=== Given data ===
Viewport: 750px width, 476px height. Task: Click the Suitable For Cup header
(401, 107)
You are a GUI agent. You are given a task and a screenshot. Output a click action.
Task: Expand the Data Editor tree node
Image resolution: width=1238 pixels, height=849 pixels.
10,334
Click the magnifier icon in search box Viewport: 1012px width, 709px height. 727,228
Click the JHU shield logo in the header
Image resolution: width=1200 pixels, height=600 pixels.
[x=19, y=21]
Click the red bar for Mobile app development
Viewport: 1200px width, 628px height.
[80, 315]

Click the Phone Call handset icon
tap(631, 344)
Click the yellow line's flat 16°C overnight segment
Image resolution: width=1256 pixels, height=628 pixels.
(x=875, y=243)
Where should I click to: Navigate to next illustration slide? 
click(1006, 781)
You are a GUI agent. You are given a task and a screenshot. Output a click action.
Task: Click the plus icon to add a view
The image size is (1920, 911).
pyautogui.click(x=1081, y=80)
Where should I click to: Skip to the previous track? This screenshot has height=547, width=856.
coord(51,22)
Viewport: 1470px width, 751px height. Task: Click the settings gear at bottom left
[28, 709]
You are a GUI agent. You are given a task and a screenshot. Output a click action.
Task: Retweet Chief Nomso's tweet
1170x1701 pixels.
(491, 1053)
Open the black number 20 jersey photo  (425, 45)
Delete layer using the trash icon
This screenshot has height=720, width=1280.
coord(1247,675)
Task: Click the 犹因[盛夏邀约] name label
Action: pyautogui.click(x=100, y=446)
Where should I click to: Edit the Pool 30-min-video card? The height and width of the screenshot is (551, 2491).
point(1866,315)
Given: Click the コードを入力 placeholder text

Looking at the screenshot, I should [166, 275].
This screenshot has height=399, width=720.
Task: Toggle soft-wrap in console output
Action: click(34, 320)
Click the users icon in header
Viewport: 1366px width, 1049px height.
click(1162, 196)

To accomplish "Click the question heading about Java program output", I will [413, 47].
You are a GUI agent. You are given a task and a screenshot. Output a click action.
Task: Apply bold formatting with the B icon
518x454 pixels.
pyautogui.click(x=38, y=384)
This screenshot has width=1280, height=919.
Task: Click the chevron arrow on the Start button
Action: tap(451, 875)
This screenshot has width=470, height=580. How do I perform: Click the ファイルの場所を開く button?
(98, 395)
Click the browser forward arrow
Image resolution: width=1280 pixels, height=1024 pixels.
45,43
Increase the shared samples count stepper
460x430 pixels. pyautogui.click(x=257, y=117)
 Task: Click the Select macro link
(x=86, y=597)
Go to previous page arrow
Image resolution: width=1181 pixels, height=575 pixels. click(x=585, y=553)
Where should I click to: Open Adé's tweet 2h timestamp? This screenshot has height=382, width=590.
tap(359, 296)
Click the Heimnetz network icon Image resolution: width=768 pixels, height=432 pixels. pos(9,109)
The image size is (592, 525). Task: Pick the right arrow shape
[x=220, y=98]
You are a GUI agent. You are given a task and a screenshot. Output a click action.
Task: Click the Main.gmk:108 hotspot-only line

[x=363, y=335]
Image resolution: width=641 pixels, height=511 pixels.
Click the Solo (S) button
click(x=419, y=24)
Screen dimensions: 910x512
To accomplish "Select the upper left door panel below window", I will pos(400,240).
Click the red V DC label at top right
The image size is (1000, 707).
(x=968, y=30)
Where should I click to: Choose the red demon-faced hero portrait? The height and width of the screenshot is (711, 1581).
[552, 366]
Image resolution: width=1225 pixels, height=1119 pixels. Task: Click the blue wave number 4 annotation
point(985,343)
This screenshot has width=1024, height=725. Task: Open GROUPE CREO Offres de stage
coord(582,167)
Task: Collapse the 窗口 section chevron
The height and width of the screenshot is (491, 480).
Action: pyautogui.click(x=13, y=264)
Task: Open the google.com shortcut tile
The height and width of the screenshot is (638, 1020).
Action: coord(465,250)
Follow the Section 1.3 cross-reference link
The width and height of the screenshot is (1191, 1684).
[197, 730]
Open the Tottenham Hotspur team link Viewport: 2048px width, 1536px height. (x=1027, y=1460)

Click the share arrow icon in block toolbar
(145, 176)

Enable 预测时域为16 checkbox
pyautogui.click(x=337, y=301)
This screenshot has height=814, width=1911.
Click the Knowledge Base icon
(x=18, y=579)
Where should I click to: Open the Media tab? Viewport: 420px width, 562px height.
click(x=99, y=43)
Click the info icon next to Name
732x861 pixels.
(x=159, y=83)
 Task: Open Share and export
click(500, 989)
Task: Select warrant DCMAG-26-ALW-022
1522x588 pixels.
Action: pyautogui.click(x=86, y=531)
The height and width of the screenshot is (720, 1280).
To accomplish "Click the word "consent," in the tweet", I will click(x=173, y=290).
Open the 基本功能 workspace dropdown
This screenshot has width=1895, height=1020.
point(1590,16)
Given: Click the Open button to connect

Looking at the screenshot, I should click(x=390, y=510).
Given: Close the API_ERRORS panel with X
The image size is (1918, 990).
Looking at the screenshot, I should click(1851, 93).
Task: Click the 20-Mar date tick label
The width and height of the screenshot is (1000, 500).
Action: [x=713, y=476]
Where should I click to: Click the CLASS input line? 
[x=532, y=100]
===
**Exercise directions**
When transcribing the data, keep every line exactly as it is.

**Written solution**
Viewport: 750px width, 476px height. Task: Click the Suitable For Cup header
(401, 107)
You are a GUI agent. You are given a task and a screenshot. Output a click action.
Task: Expand the Data Editor tree node
Image resolution: width=1238 pixels, height=849 pixels.
10,334
Click the magnifier icon in search box Viewport: 1012px width, 709px height. 727,228
Click the JHU shield logo in the header
Image resolution: width=1200 pixels, height=600 pixels.
[x=19, y=21]
Click the red bar for Mobile app development
Viewport: 1200px width, 628px height.
[80, 315]

Click the Phone Call handset icon
tap(631, 344)
Click the yellow line's flat 16°C overnight segment
Image resolution: width=1256 pixels, height=628 pixels.
(x=875, y=243)
Where should I click to: Navigate to next illustration slide? 
click(1006, 781)
You are a GUI agent. You are given a task and a screenshot. Output a click action.
Task: Click the plus icon to add a view
The image size is (1920, 911).
pyautogui.click(x=1081, y=80)
Where should I click to: Skip to the previous track? This screenshot has height=547, width=856.
coord(51,22)
Viewport: 1470px width, 751px height. Task: Click the settings gear at bottom left
[28, 709]
You are a GUI agent. You are given a task and a screenshot. Output a click action.
Task: Retweet Chief Nomso's tweet
1170x1701 pixels.
(491, 1053)
Open the black number 20 jersey photo  (425, 45)
Delete layer using the trash icon
This screenshot has height=720, width=1280.
coord(1247,675)
Task: Click the 犹因[盛夏邀约] name label
Action: pyautogui.click(x=100, y=446)
Where should I click to: Edit the Pool 30-min-video card? The height and width of the screenshot is (551, 2491).
point(1866,315)
Given: Click the コードを入力 placeholder text

Looking at the screenshot, I should [166, 275].
This screenshot has height=399, width=720.
Task: Toggle soft-wrap in console output
Action: click(34, 320)
Click the users icon in header
Viewport: 1366px width, 1049px height.
click(1162, 196)

To accomplish "Click the question heading about Java program output", I will [413, 47].
You are a GUI agent. You are given a task and a screenshot. Output a click action.
Task: Apply bold formatting with the B icon
518x454 pixels.
pyautogui.click(x=38, y=384)
This screenshot has width=1280, height=919.
Task: Click the chevron arrow on the Start button
Action: tap(451, 875)
This screenshot has width=470, height=580. How do I perform: Click the ファイルの場所を開く button?
(98, 395)
Click the browser forward arrow
Image resolution: width=1280 pixels, height=1024 pixels.
45,43
Increase the shared samples count stepper
460x430 pixels. pyautogui.click(x=257, y=117)
 Task: Click the Select macro link
(x=86, y=597)
Go to previous page arrow
Image resolution: width=1181 pixels, height=575 pixels. click(x=585, y=553)
Where should I click to: Open Adé's tweet 2h timestamp? This screenshot has height=382, width=590.
tap(359, 296)
Click the Heimnetz network icon Image resolution: width=768 pixels, height=432 pixels. pos(9,109)
The image size is (592, 525). Task: Pick the right arrow shape
[x=220, y=98]
You are a GUI agent. You are given a task and a screenshot. Output a click action.
Task: Click the Main.gmk:108 hotspot-only line

[x=363, y=335]
Image resolution: width=641 pixels, height=511 pixels.
Click the Solo (S) button
click(x=419, y=24)
Screen dimensions: 910x512
To accomplish "Select the upper left door panel below window", I will pos(400,240).
Click the red V DC label at top right
The image size is (1000, 707).
(x=968, y=30)
Where should I click to: Choose the red demon-faced hero portrait? The height and width of the screenshot is (711, 1581).
[552, 366]
Image resolution: width=1225 pixels, height=1119 pixels. Task: Click the blue wave number 4 annotation
point(985,343)
This screenshot has width=1024, height=725. Task: Open GROUPE CREO Offres de stage
coord(582,167)
Task: Collapse the 窗口 section chevron
The height and width of the screenshot is (491, 480).
Action: pyautogui.click(x=13, y=264)
Task: Open the google.com shortcut tile
The height and width of the screenshot is (638, 1020).
Action: coord(465,250)
Follow the Section 1.3 cross-reference link
The width and height of the screenshot is (1191, 1684).
[197, 730]
Open the Tottenham Hotspur team link Viewport: 2048px width, 1536px height. (x=1027, y=1460)

Click the share arrow icon in block toolbar
(145, 176)

Enable 预测时域为16 checkbox
pyautogui.click(x=337, y=301)
This screenshot has height=814, width=1911.
Click the Knowledge Base icon
(x=18, y=579)
Where should I click to: Open the Media tab? Viewport: 420px width, 562px height.
click(x=99, y=43)
Click the info icon next to Name
732x861 pixels.
(x=159, y=83)
 Task: Open Share and export
click(500, 989)
Task: Select warrant DCMAG-26-ALW-022
1522x588 pixels.
Action: pyautogui.click(x=86, y=531)
The height and width of the screenshot is (720, 1280).
To accomplish "Click the word "consent," in the tweet", I will click(x=173, y=290).
Open the 基本功能 workspace dropdown
This screenshot has width=1895, height=1020.
point(1590,16)
Given: Click the Open button to connect

Looking at the screenshot, I should click(x=390, y=510).
Given: Close the API_ERRORS panel with X
The image size is (1918, 990).
Looking at the screenshot, I should click(1851, 93).
Task: Click the 20-Mar date tick label
The width and height of the screenshot is (1000, 500).
Action: [x=713, y=476]
Where should I click to: Click the CLASS input line? 
[x=532, y=100]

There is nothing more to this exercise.